The sites’ content is also similar; at the moment, they all dip into the same vast, heterogeneous pool of amateur, semi-professional, and professional video, from drunken sophomores lip-synching Madonna to Grand Canyon vacation videos to movie trailers and finely crafted film-festival pics. As of this writing, for instance, the top-ranked video on Buzznet was from a concert by the Finnish rock band Apocalyptica; at Yahoo Video, a music video from Reggaeton star Don Omar; and at ClipShack, Episode 4 in a homemade comedy series called “Dustin’s Play Time.”

“It’s a bit like the Wild West,” says Zajac, who led the relaunch of Yahoo’s video-sharing site on May 31. “There is a lot of video from fragmented sources. The quality is all over the map. It’s hard to find stuff that’s good. All we’re trying to create is a service that, for now, makes sense as a place for people to start to experience video on the Web.”

Most video-sharing sites share this catch-all approach, guided not by a clear understanding of what types of videos will prove most popular among Internet users, but by consumers’ own apparent enthusiasm for digitally documenting their lives – and spending voyeuristic hours watching other people’s.

But just as photo-sharing sites have differentiated over time, catering to specific audiences with different sets of features, the video-sharing sites are sure to take on their own individual character. This likely won’t happen along genre lines – after all, there are no photo-sharing sites devoted solely to pictures of flowers or rodeos. Rather, it will happen as the video sites find their core audiences. A video equivalent of Flickr, for example, would appeal to geekier users by providing unlimited storage space for a premium subscription fee, or programming interfaces so that content uploaded to one site could also appear on others, such as blogs. Serious video filmmakers, meanwhile, might gravitate to sites that offer members personal “channels” showcasing their own work (a feature added to YouTube last week). Lower-end sites would likely remain free and advertising supported, relying solely on the “funniest home videos” flavor of much amateur content to keep traffic flowing.

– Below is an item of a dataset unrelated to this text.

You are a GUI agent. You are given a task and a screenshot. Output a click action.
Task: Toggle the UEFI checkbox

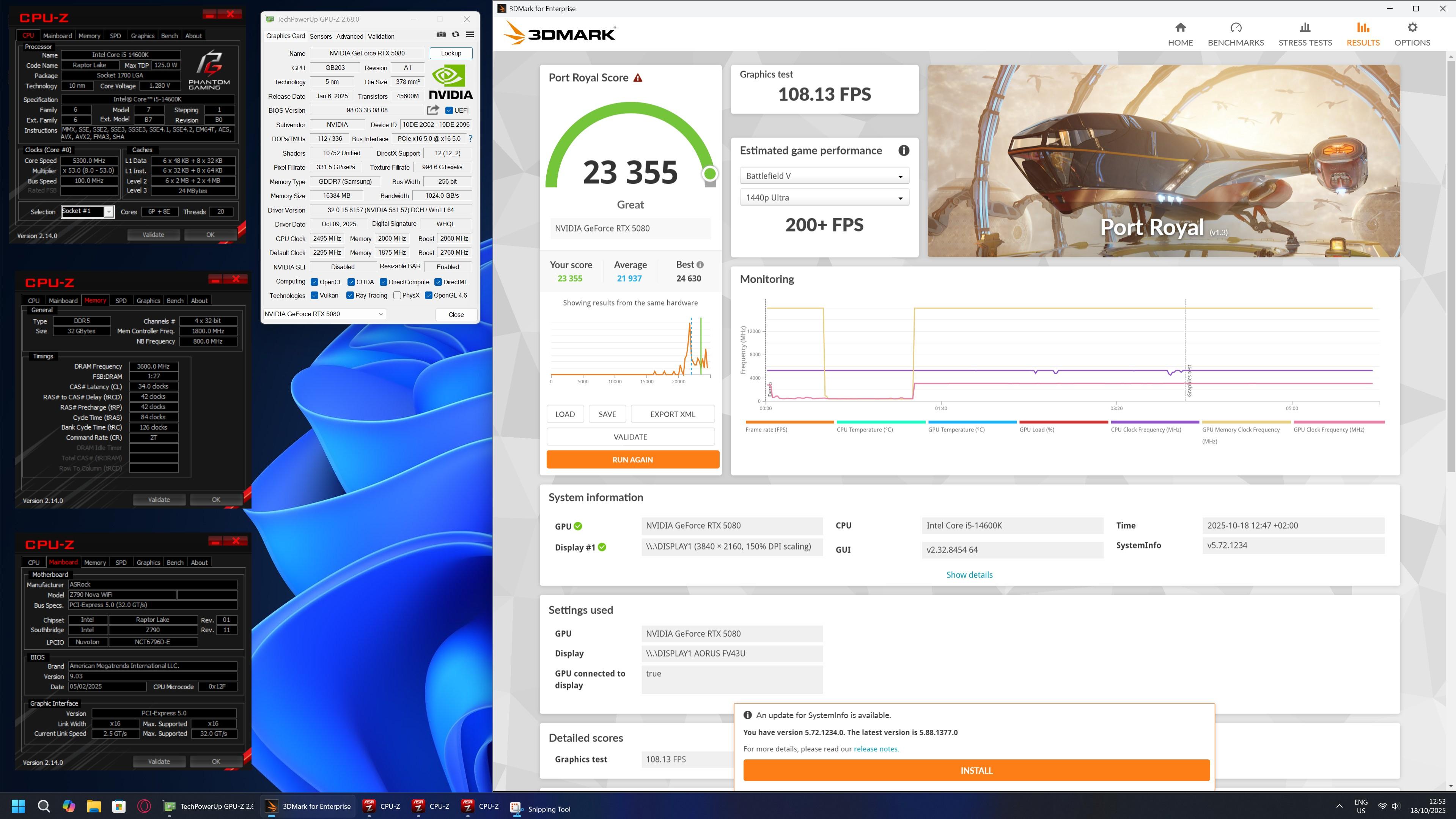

But, until then, video-sharing sites are more like fire hoses than drinking fountains. “The world’s changing,” says Anthony Batt, CEO of Buzznet, which markets itself primarily as a community gallery for member videos of pop-culture events such as rock concerts. “We are giving these people phones and cameras to record with and the Web tools to infinitely broadcast what they record. We are in a sea change – and helping that to occur is the exciting thing about this. We want people to take photos of their lives and their surroundings and share it immediately.”